Sophia Loren incarna la donna partenopea, la popolana che per affermarsi all’interno della società è pronta a tutto anche a mettersi in gioco con se stessa. È, infatti, rilevante l’esempio di un film come Ieri, oggi, domani (1963) di Vittorio De Sica – e forse non è un caso che l’autobiografia edita da Rizzoli abbia questo titolo –, poiché nel primo episodio – scritto da Eduardo De Filippo – è Adelina, una venditrice ambulante di sigarette che, per non essere arrestata, ricorre a una lunga serie di maternità. È forte, conosce la povertà, e probabilmente è per questo motivo che sa bene come affrontare la vita.

La sua maturità non ha nulla in comune con l’immagine della diva hollywoodiana, diventando espressione di quelle donne che ancora tacciono per paura di mettersi in discussione nei confronti dell’uomo e della società tutta. D’altronde Adelina si pone contro le istituzioni e afferma i suoi diritti di donna e di madre.

Diverso è il caso di Matrimonio all’italiana, in cui la protagonista è l’ex prostituta Filomena che vive la sua subalternità come un fatto dettato dal destino. Eppure, ciò che accomuna entrambe le protagoniste è la fisicità della Loren, poiché lei comunica al suo spettatore non tanto con la parola, bensì con la mimica facciale e soprattutto con la gestualità.
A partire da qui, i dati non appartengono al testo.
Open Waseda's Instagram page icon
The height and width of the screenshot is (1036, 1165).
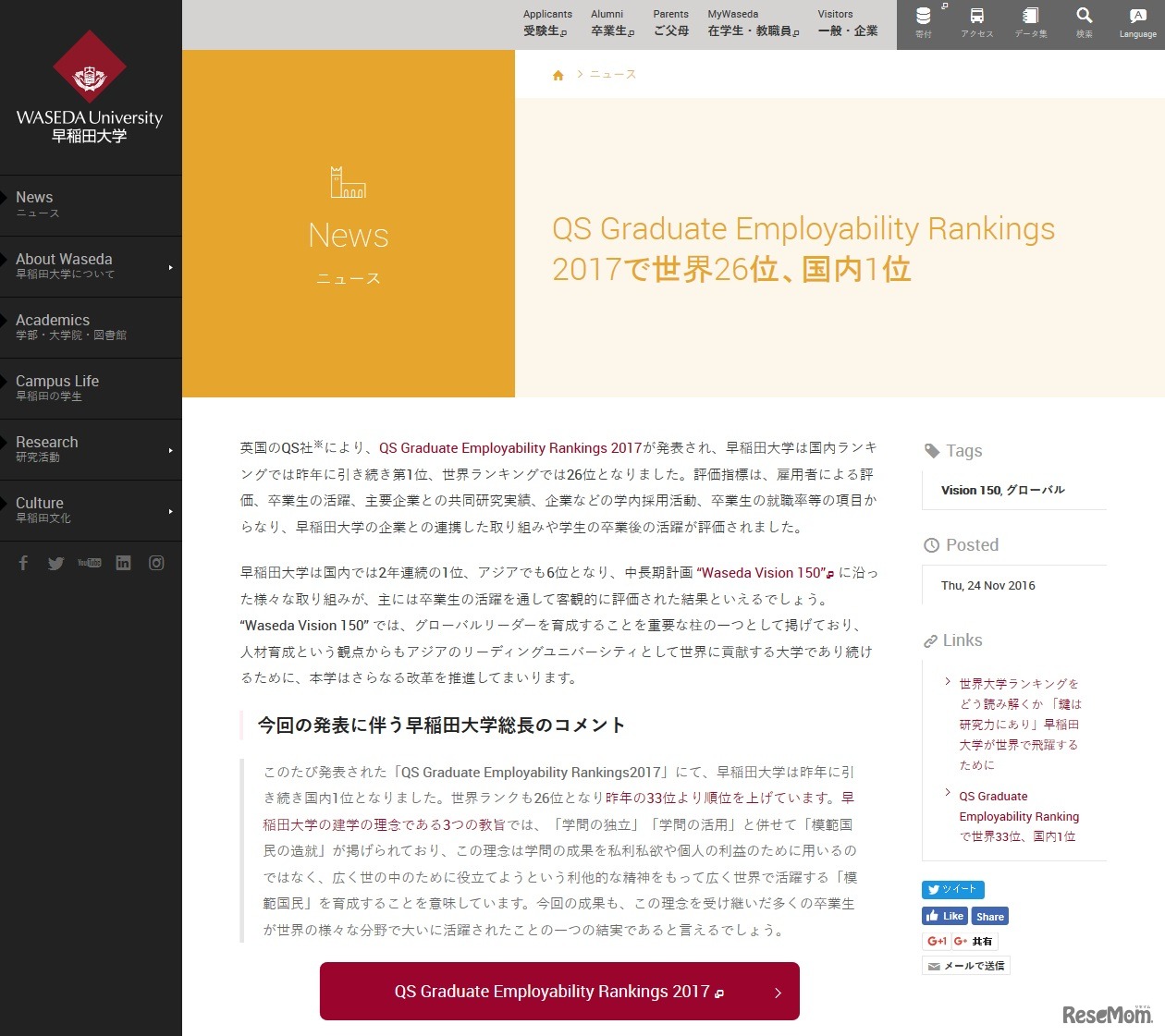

Ed è forse questo il motivo per cui i suoi personaggi sono tutti memorabili; lei “buca lo schermo”, s’impone all’attenzione dei suoi telespettatori e il successo è garantito.
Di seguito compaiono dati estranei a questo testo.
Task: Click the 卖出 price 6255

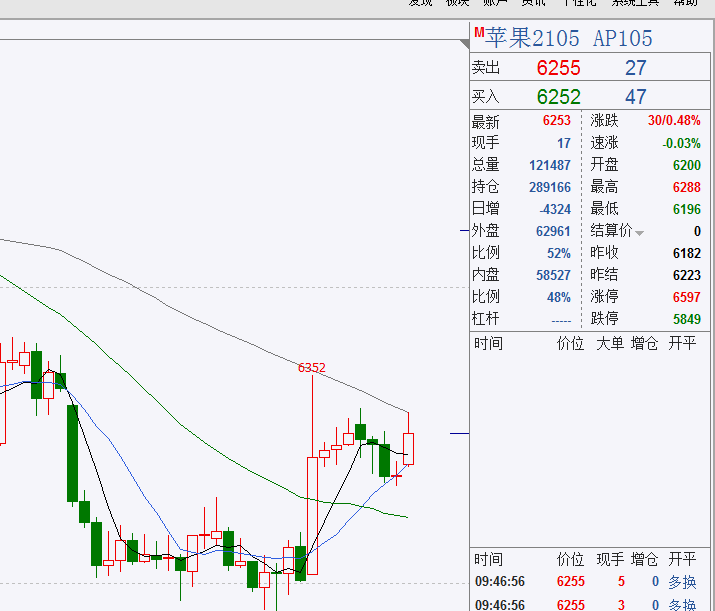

Tuttavia, nell’autobiografia l’attrice rivela qualcosa in più di sé, che appartiene essenzialmente alla sfera privata. Per esempio, nel prologo scrive: «Le grida dei bambini, appena arrivati dall’America per le feste, riempiono la casa di dolce confusione. Domani è la Vigilia, finalmente saremo tutti insieme, ma la verità vera è che io non sono pronta. Come farò a metterli tutti a tavola? A friggere in tempo tutti quegli struffoli? Il mondo mi gira intorno vorticoso e io non sono come fermarlo».

Così, oltre ad essere una grande diva internazionale, rivela prima di tutto la sua femminilità: una donna alla soglia degli ottant’anni, che non solo è stata in grado di crearsi un’importante carriera, ma che sa conciliare quest’ultima alla sua famiglia. Per questo Sophia Loren è una di noi, ma allo stesso modo fa sperare poiché dalla timida ragazza cresciuta a Pozzuoli, è diventata una grande celebrità. «Ogni donna può figurare al meglio se sta bene dentro la propria pelle. Non c’entrano i vestiti ed il trucco, ma come si brilla», ha detto in un’altra sede. E la sua immagine, sì, brillerà in eterno.